Without a broader doctrinal shift or more precise, case-specific direction, Huff’s approach may raise as many questions as it answers. In Huff, the court believed it was simple to specify the concrete actions sufficient to exhibit a reasonable expectation of privacy: the plaintiff would have needed to take precautionary steps by downloading an application or locking the phone. However, what if Huff had locked his phone (objectively exercising an interest in privacy) and then unlocked it by putting his hand in his pocket and inadvertently touching the fingerprint ID surface, such that it opened and initiated a pocket dial? It is not at all clear whether this sequence would establish Huff’s expectation of privacy (making Spaw potentially liable for illegal wiretapping, since she willingly recorded the call) — or whether any antecedent reasonable step that Huff took would be irrelevant in light of the subsequent chain of events. Without a more comprehensive framework, what constitutes an “exhibition” of a privacy expectation remains murky, and it is not clear that the modern individual could in fact “exhibit” such an expectation at all times.54 A balancing test, of course, would not avoid this issue entirely, yet could still offer fairer outcomes because the defendant’s actions would be a counterweight to the plaintiff’s privacy interests.

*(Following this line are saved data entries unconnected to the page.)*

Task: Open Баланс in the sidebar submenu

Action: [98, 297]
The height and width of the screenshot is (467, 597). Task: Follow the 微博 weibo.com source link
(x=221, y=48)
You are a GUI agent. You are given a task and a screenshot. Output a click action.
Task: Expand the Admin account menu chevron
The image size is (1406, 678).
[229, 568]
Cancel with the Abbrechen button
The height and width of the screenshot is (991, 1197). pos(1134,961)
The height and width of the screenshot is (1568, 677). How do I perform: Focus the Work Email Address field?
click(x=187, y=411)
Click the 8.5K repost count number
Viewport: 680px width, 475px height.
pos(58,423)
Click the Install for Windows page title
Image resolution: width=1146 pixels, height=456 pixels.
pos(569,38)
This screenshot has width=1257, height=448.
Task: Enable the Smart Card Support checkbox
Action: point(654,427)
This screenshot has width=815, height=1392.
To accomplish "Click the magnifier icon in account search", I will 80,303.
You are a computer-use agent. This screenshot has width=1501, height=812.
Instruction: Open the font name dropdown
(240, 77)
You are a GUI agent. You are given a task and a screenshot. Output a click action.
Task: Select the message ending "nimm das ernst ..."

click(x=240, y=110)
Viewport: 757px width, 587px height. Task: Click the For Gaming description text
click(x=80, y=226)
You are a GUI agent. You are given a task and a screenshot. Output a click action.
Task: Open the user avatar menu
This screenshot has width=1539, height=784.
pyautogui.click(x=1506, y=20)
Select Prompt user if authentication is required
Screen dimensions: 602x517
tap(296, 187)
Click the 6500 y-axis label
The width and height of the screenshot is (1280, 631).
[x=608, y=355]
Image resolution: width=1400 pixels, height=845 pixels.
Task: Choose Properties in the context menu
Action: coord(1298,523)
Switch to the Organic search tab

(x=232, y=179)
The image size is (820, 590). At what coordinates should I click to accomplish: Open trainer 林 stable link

Although Huff’s approach allows courts to adapt as technologies develop, its omission of overarching standards comes at the cost of clear guidance for today’s courts. For instance, even as courts may extract from Huff that an individual must affirmatively act to secure her privacy interests, it is not apparent what an individual sporting an Apple Watch or other wearable technology must do to demonstrate a reasonable expectation of privacy. Would she be expected to read and internalize a user manual and flawlessly execute any available privacy limits all of the time or else forfeit any privacy right? In addition to a lack of notice and predictability, there seems to be some risk that increasingly complex technologies will afford privacy protections only for those who are savvy enough to understand them at a sufficiently high level to take appropriate action. Especially since analysis of private causes of action informs more general Fourth Amendment jurisprudence,55 Huff’s privacy ramifications for future suits involving different technologies are far-reaching.56 For now, courts may already be toeing the line of affording privacy only to those with technical facility.57 To the extent that society is not prepared to accept such an outcome as reasonable, the Sixth Circuit’s holding in Huff may align with precedent and yet remain normatively problematic.

Footnotes
  1. ^ Pub. L. No. 90-351, tit. III, 82 Stat. 197, 211–25 (codified as amended at 18 U.S.C. §§ 2510–2522 (2012), 47 U.S.C. § 605 (2012)). Except as specifically provided, see 18 U.S.C. § 2511, the statute makes it unlawful to “intentionally intercept[] . . . any wire, oral, or electronic communication,” id. § 2511(1)(a).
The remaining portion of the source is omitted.